Ever wonder what memory latency is like on a large loosely connected opteron system? I lay awake at nights wondering myself. Fortunately, I have access to a tyan 8 socket barcelona system. This is basically two 4 socket boards with two very slow HT links between them. I also have access to a nehalem based box that I have timings for. The results are behind the cut.
The test code simply allocates a user specified size of memory, prefaults it, mlocks it, and then uses rdtsc to count the cycles of individual random memory accesses (read only). I also have a small calibration loop to try to determine the rough cost of the rdtsc instruction and remove it from the total cycles counted. With very large blocks of memory you see dram performance and with small blocks of memory you can see different stages of the cache hierarchy.
Here are the results as a histogram for a 32way 8 socket opteron sampling 1gb of memory:
Since even all processors in a 4 socket system are not directly connected to each other you usually see 2-3 peaks depending on which cpu you're scheduled on. The fastest is always local memory and then you see one and perhaps two hops to remote nodes on the same board. Here we see a smallish peak for local memory and a larger peak as more random samples hit the other three cores on our board.
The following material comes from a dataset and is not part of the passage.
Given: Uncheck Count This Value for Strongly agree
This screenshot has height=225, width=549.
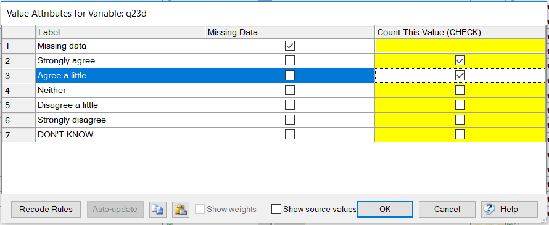Looking at the screenshot, I should pos(460,60).
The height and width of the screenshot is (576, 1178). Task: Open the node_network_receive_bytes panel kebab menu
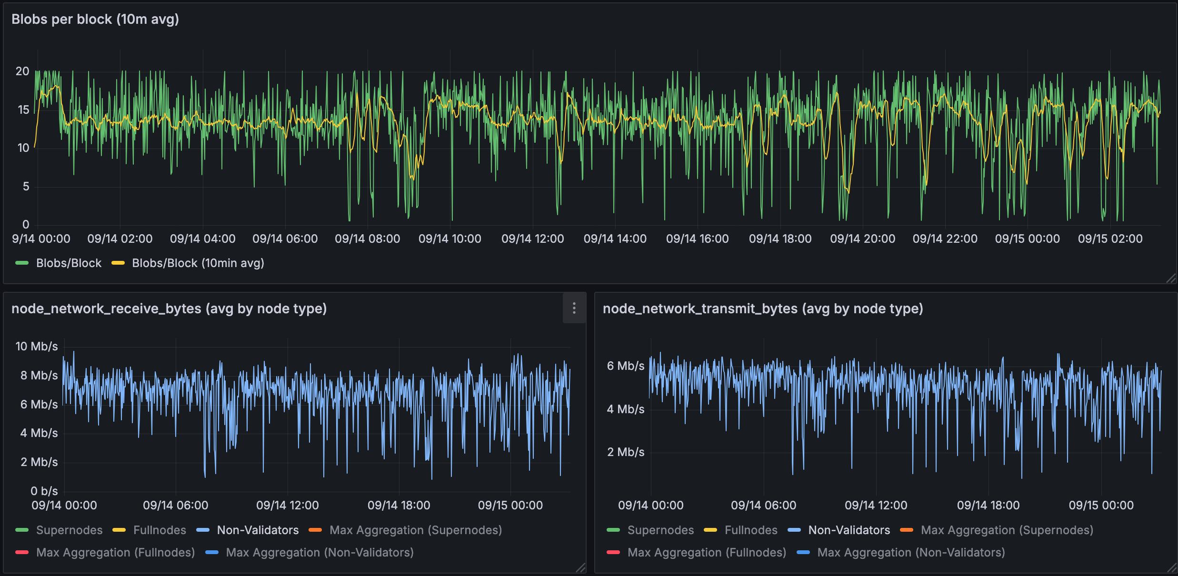click(x=574, y=308)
Then there is the horrible clump once we go over the slow HT links to the other board where we regularly see up to .5us memory access latencies! Incredible. The other thing worth noting is that even the local access is unfortunately slow. I believe this has to do with the cache coherency protocol still requiring us to query each other socket before owning the line.
Next we have a simpler, two socket nehalem sampling 128mb of memory:
This is really very clean. In fact, we can pick out particular features of dram looking at this graph. First, we see two tall peaks, representing local and remote dram. The second is only taller because the first has more minor variance, it is wider. So it's roughly 85ns for a local access and 135ns for remote. The other peaks we see are likely due to two causes. The short peak after the dram timing is likely covering requests which occur during a dram refresh cycle. The penalty is about the right amount of time for that. The short peak before is likely occurring due to back to back requests coming in for the same row.
Information like this helps us understand the relative trade-offs for different optimizations related to memory organization and locality.